Word2Vec/GloVe assign one vector per word type, computed as a weighted average over all senses in the training corpus. "bank" ends up between its financial and geographic senses. ELMo (Peters et al. 2018) computes embeddings from the hidden states of a bidirectional LSTM trained on a language modeling objective — so the embedding of "bank" in "river bank" and "bank account" differs because the LSTM hidden state captures left/right context. BERT generalised this to transformers. - If you had to pick one embedding method for a production multilingual NER system today, which would you choose and why?
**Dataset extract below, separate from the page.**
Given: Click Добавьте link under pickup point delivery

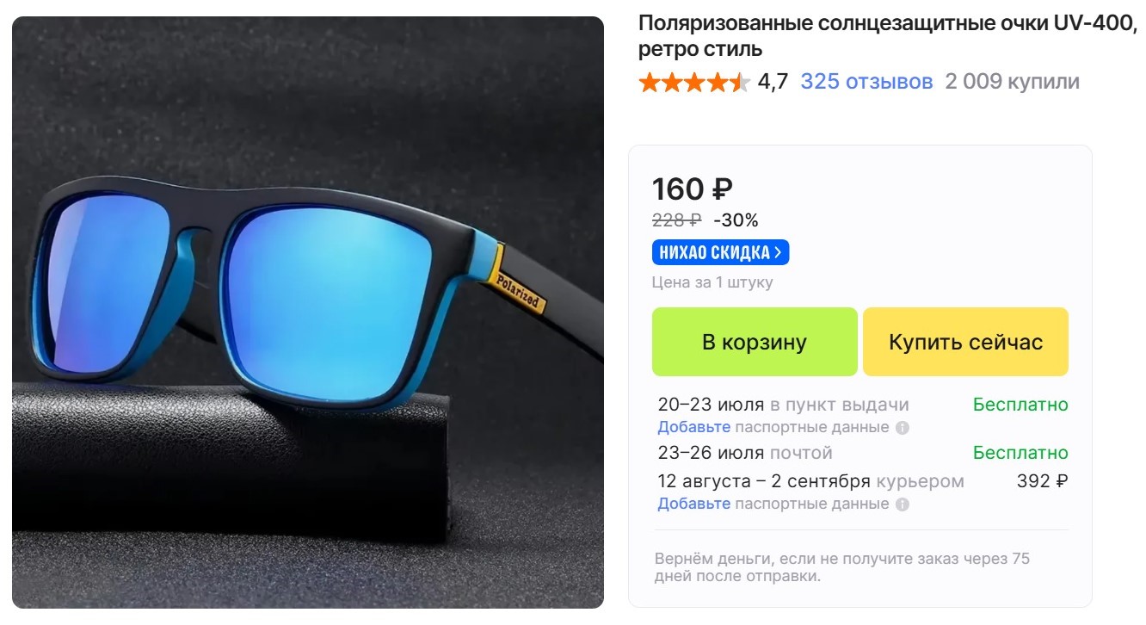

Neither — you'd use a pretrained multilingual BERT (mBERT) or XLM-R, which are contextualised and cover 100+ languages. But if forced to static: FastText's pretrained cc.* vectors for 157 languages, because they handle morphology and OOV, both common in non-English languages. FastText vectors are still the recommended baseline in the spaCy pipeline for languages without transformer coverage.